Collected data entries:

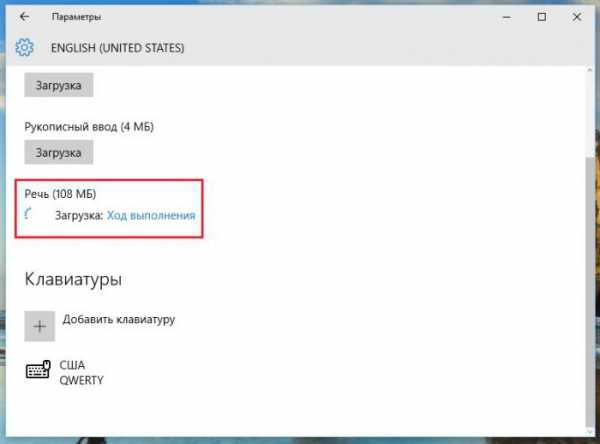Select the США QWERTY keyboard entry
Image resolution: width=600 pixels, height=444 pixels.
point(80,373)
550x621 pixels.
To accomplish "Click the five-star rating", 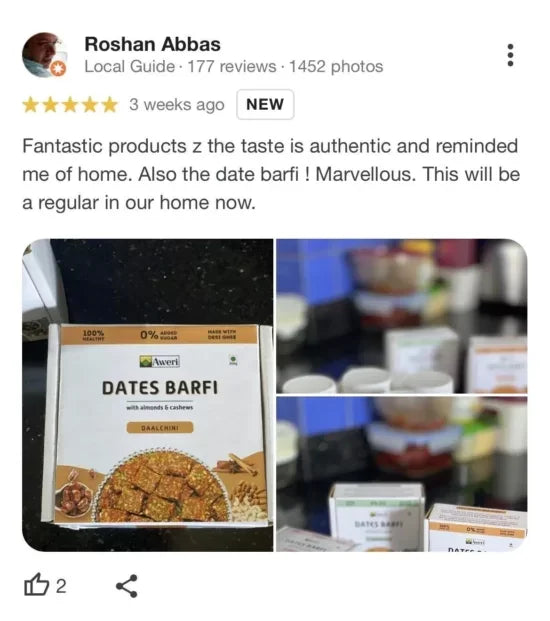I will (70, 105).
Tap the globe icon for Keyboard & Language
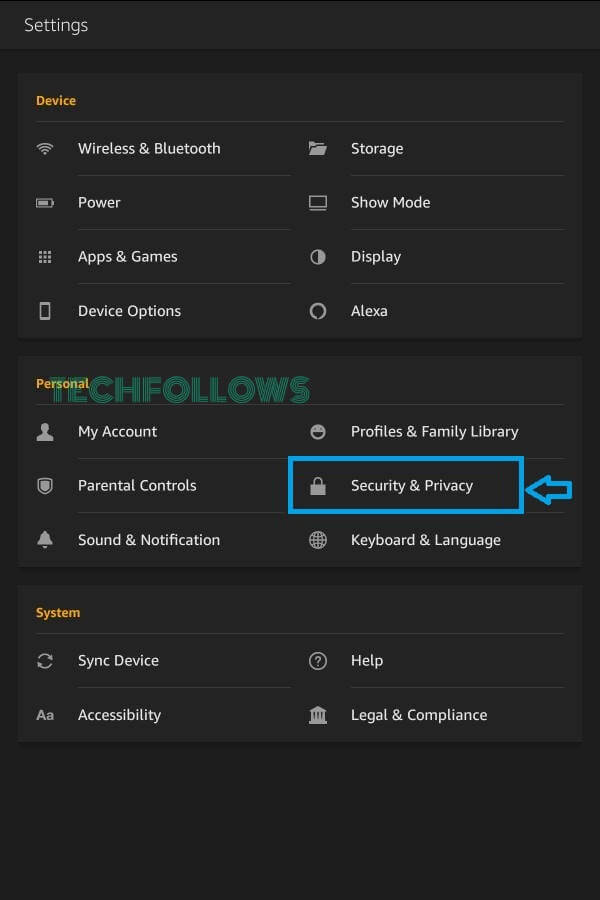 point(318,540)
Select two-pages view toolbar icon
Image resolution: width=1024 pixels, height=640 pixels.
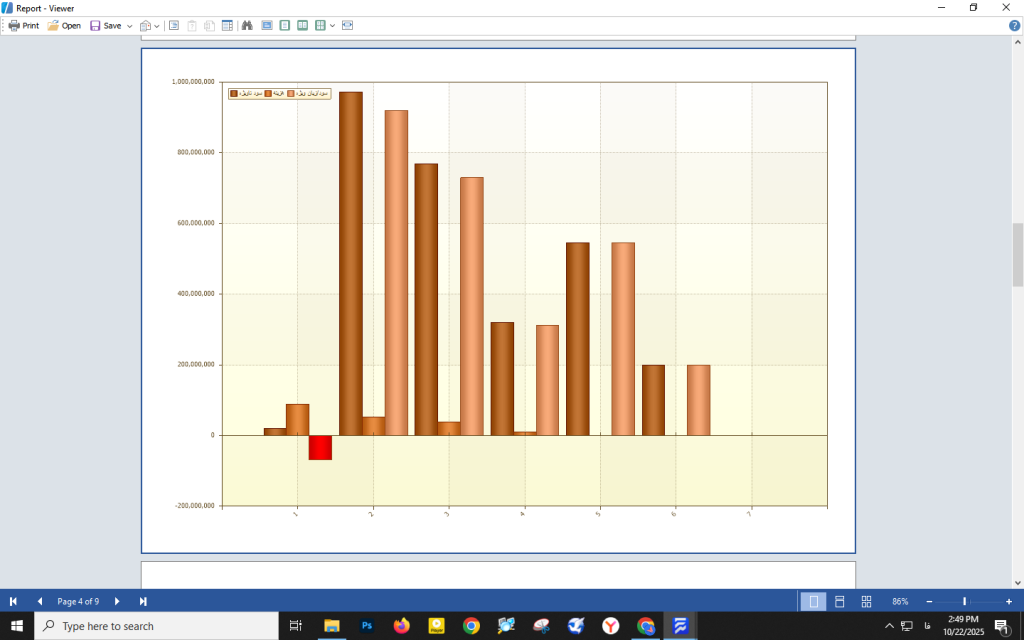coord(303,25)
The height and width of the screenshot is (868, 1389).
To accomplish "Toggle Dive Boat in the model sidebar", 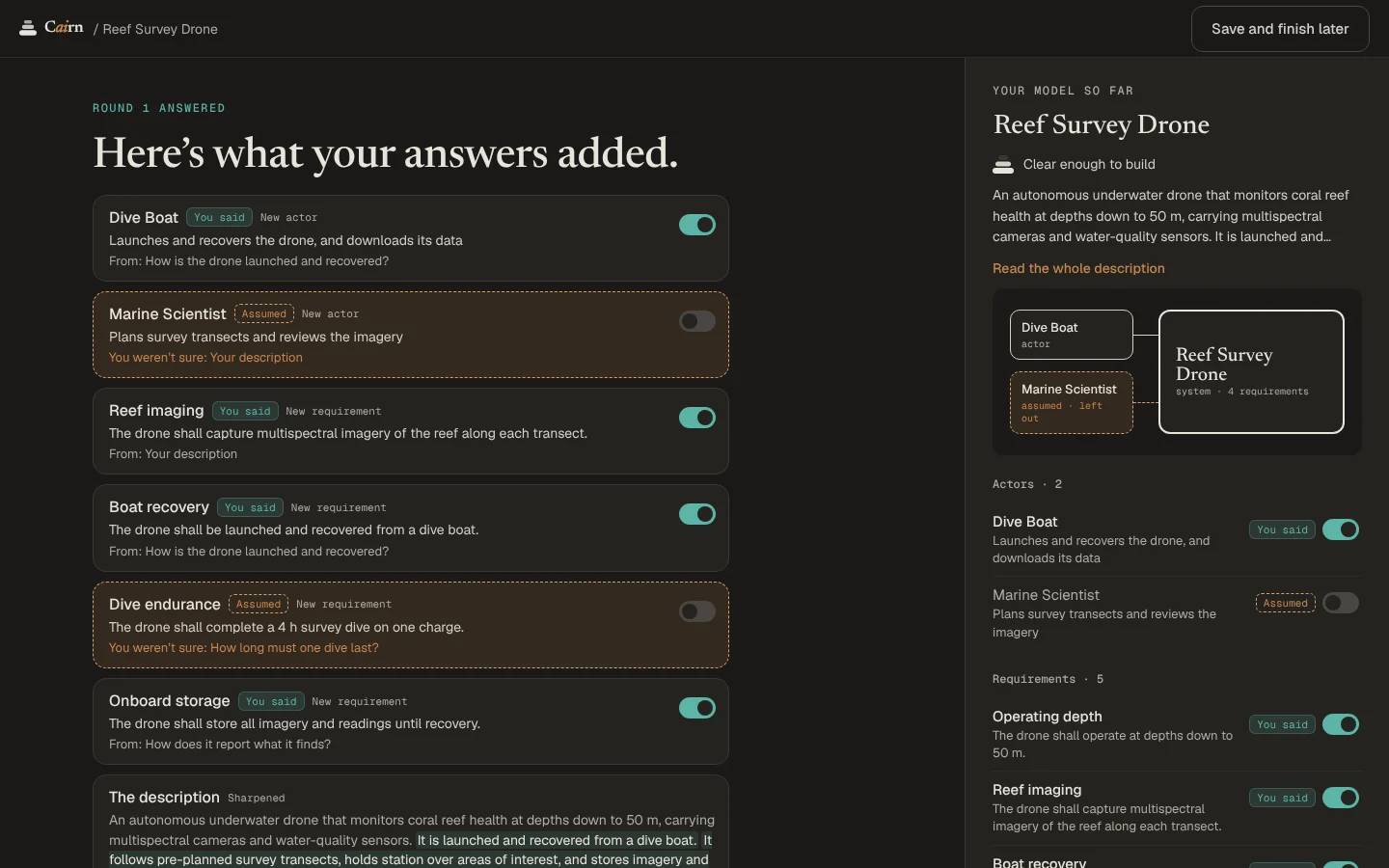I will (1341, 529).
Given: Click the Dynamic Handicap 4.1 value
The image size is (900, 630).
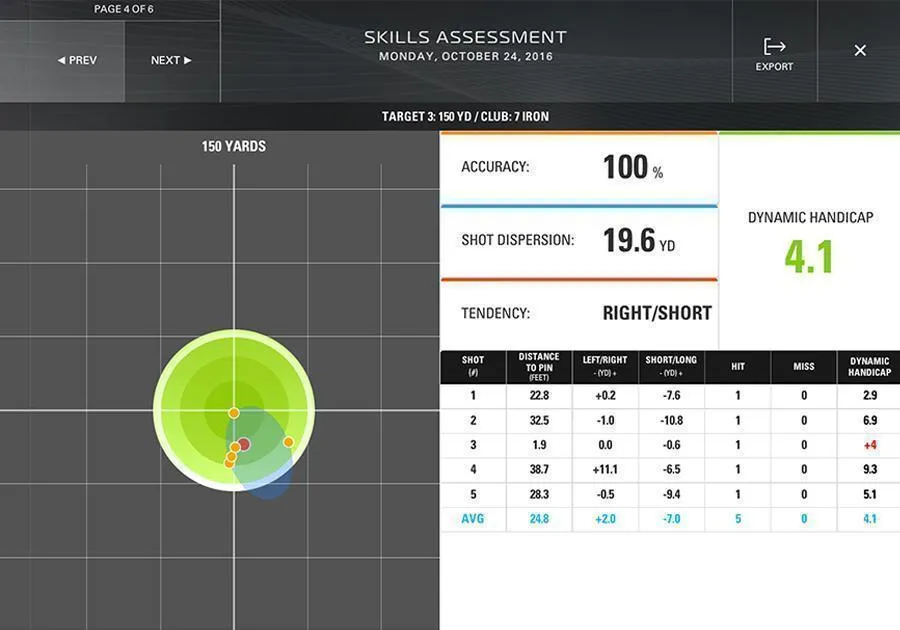Looking at the screenshot, I should 809,257.
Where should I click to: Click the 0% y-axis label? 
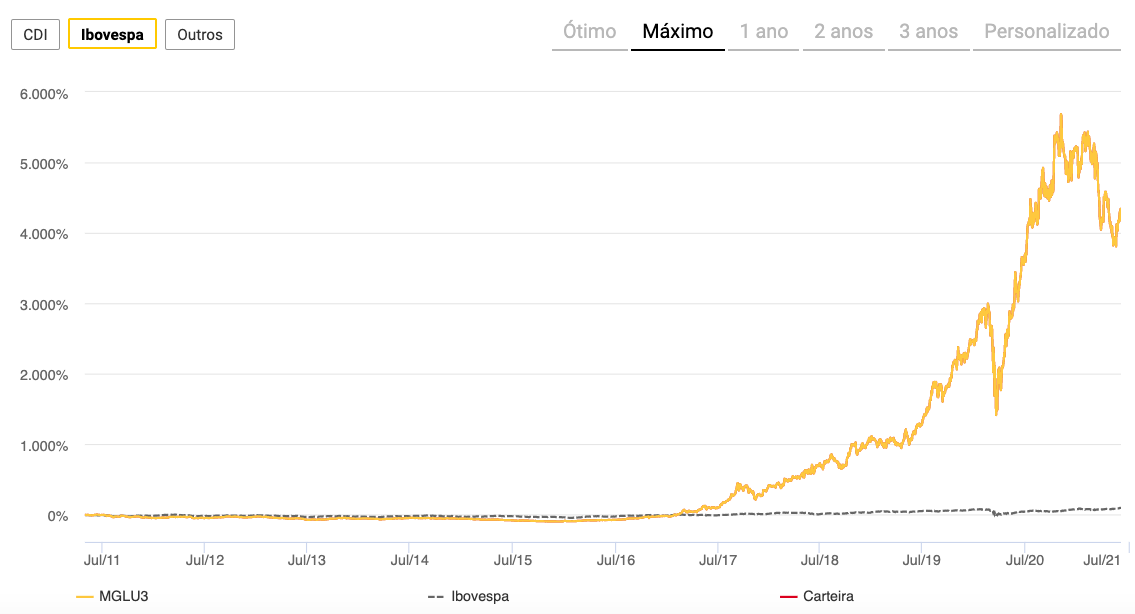pyautogui.click(x=57, y=516)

◆ Work instructions
Find the line that contains "The image size is (900, 630).". Reproduce it and every later line of the records exactly, minus the pictures.

◆ Problem solution
The image size is (900, 630).
Looking at the screenshot, I should 809,257.
Where should I click to: Click the 0% y-axis label? 
pyautogui.click(x=57, y=516)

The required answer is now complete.